Sports and the Star-Spangled Banner

good picSporting events are among the few times and places where the national anthem of the United States, the “Star-Spangled Banner” is predictably performed. In fact, if you believe this ESPN article about the history of the national anthem at sporting events, the adoption of the “Star-Spangled Banner” as a baseball tradition preceded and perhaps contributed to it becoming the official national anthem in 1931. The anthem and sports have had their highs and lows together, both literally and figuratively. This supports Dear Sports Fan’s proposition that sports are so ingrained in our society that they are worth understanding and enjoying if possible.

Juxtaposing the anthem with a sporting event often leads to interesting customs, not all of them completely dignified. Almost every audience I’ve ever heard begins cheering before the song is over, as if to say, “let’s get this anthem business over and get to the real event!” The Chicago Blackhawks fans stand and cheer throughout the entire song. The Baltimore Orioles fans holler “O” along with the “Oh say does that star-spangled banner yet wave”. And of course, there are plenty of anthem singers who mess up in almost every way imaginable.
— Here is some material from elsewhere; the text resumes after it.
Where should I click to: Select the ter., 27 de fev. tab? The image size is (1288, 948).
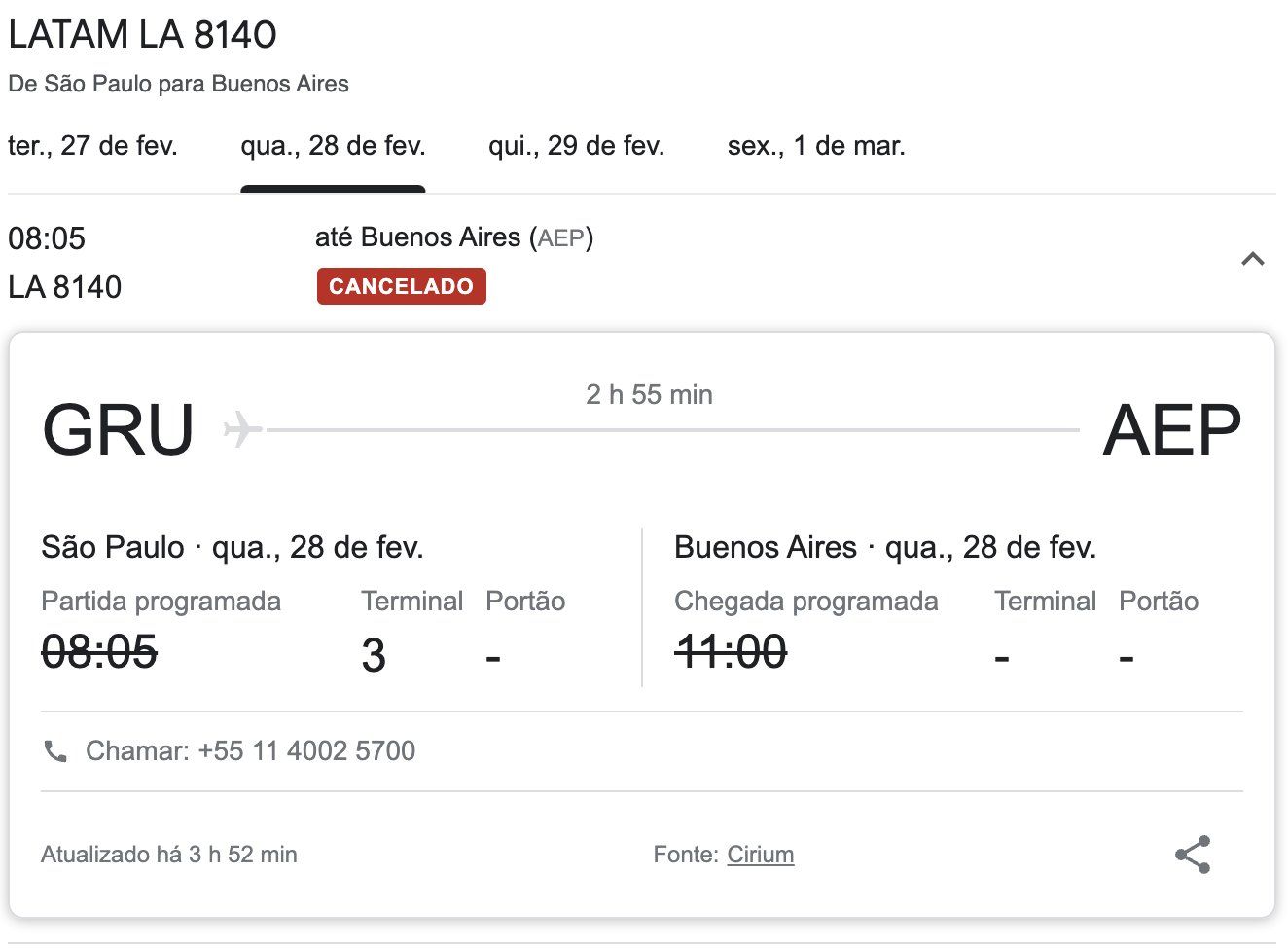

Rueben Fischer-Baum of deadspin.com (no relation that I’m aware of) recently did a study that attempted to discover where the most treacherous parts of the song were for anthem singers at sporting events.  Writes Fischer-Baum:

The danger zone seems to be a pair of lines in the middle: O’er the ramparts we watched / Were so gallantly streaming? These lines are tough for a few reasons. First, as everyone learns in Intro Psych, it’s harder to remember stuff that’s in the middle of a sequence than it is to remember stuff at the beginning or end. Second, the structure of this whole section is poetically jumbled (easier to understand: “Whose broad stripes and bright stars / were so gallantly streaming / through the perilous fight / o’er the ramparts we watched?”)

It’s not really our style at Dear Sports Fan to post cringe-worthy videos of people messing up in public, but this one of Natalie Gilbert is a famous and heartwarming one because of how former basketball player and then coach of the 76ers, Mo Cheeks, comes to the rescue of the young singer.

As Fischer-Baum also mentions, the tune itself is notoriously difficult to sing. The Star-Spangled Banner is set to the tune of “a popular British song written by John Stafford Smith for the Anacreontic Society,” a “popular gentlemen’s club of amateur musicians.” How difficult is it? Difficult enough that a few years back it made the New York Times Magazine‘s now sadly defunct “Year in Ideas“. The idea was that lowering the official key of the tune to create a “singable national anthem” could have a positive effect on our entire culture as it pertains to singing.

”The Star Spangled Banner” has contributed to a nationwide decrease in singing, because Americans are routinely embarrassed by how badly they sound hollering it out. “This has caused a form of post-traumatic stress disorder in our culture,” [Ed Siegel] says. “People freak when asked to sing.”

Of course, changing the song’s key doesn’t fix its absurdly wide range, and the new lows will be too low for some. ”People can mumble those parts if necessary,” Siegel says. ”But everyone should be able to hit the high notes — that’s where it gets exciting.”

The anthem can be exciting indeed when it is sung by master musicians, and there is a tradition of popular singers taking the anthem before a sporting event and making it their own. The aforementioned ESPN article about the anthem reminds us that “Whitney Houston’s rendition before Super Bowl XXV in 1991 has been a top-20 single not once but twice: first in 1991 during the Gulf War and again in 2001 after the 9/11 attacks.” Grantland had an entire feature article about Marvin Gaye’s famous anthem before the 1983 NBA All-Star Game. Gaye took such a nontraditional approach to the anthem that as soon as the beat dropped, the Lakers’ public address man, Lawrence Tanter, thought, “Ah, shit, man, they’ve got the wrong tape. This is ‘Sexual Healing’.” NPR remembered the performance on its twentieth anniversary and credited Gaye for having opened up the pregame national anthem as a vehicle for musical statements instead of simply a straight-ahead, nationalistic, musical requirement.

Sometimes though, the straight ahead way is the best of all, like at the first Boston Bruins game after the Boston Marathon bombing. Despite all of its faults, it’s a pretty nice song.